We can’t afford to ignore the science. The entire livestock sector causes at least 14.5% of global greenhouse gas emissions, and industrial livestock is the leading driver of tropical deforestation. Forest clearing causes another 10% of global emissions. Most unsettling, industrial livestock and deforestation show little sign of slowing down.
As renewable energy tackled coal, a food systems revolution is ripe to phase-out industrial livestock production. It’s no easy lift. Industrial systems are the primary ways of ‘farming’ animals in the United States, Europe, the United Kingdom, and increasingly China, India, and Brazil, the list goes on. The U.S. government incentivises this type of farming, as do other countries. These are the production systems which need a whopping dose of negative publicity. We have alternatives, and precedent for how a sector can reinvent itself.

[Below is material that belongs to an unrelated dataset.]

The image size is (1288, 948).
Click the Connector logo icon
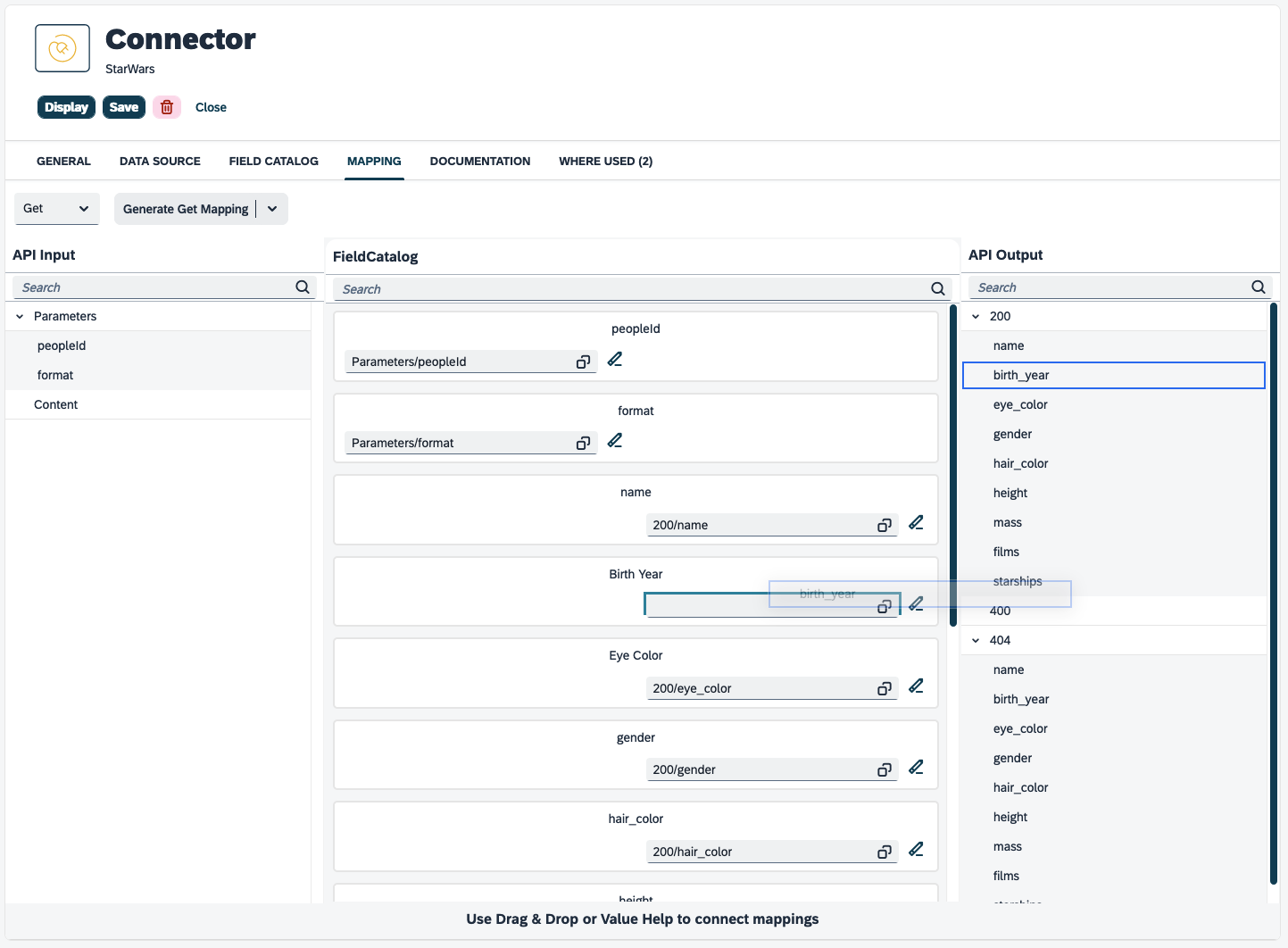pyautogui.click(x=62, y=48)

Labor unions and social justice organisations pushed the energy sector into large scale transformation. Food systems transformation must be framed around the same just transition rhetoric. This is especially important in the agriculture sector, which employs over 1 billion people worldwide. The transition from coal and other fossil fuels to renewable energy generated millions of jobs. Diverse, plant-centered agriculture is also posed to deliver better livelihoods, greener jobs, and safer working conditions. It has the potential to revitalise rural communities and contribute to urgently needed socio-economic gains.
The game-changer narrative is clear: Shift policies, subsidies, and incentives from the industrial livestock sector towards farmers. Invest in those willing to try out a different system. The climate benefits derived from plant-based agriculture or a combination of less and better livestock production is the change we need for better jobs, climate change mitigation, and ecosystem restoration.
Will this transformation away from industrial livestock be easy or without tradeoffs? Of course not. Attempts to regulate the coal industry resulted in pushback which ultimately gave way to innovation and alternatives for economies of scale. Food systems are complex, and just as the environmental impacts of coal are not the fault of coal miners, farmers are not the villains in this story. In fact, they can be the heroes with support. What if farmers made a liveable wage by stewarding the land and feeding people diverse, nutritious foods? Wouldn’t that benefit just about everyone?
Let’s pause for a moment. Take off the blindfold of subsidies and antiquated policies protecting a fractured global food system. We made coal history, isn’t it time to imagine the same for industrial livestock?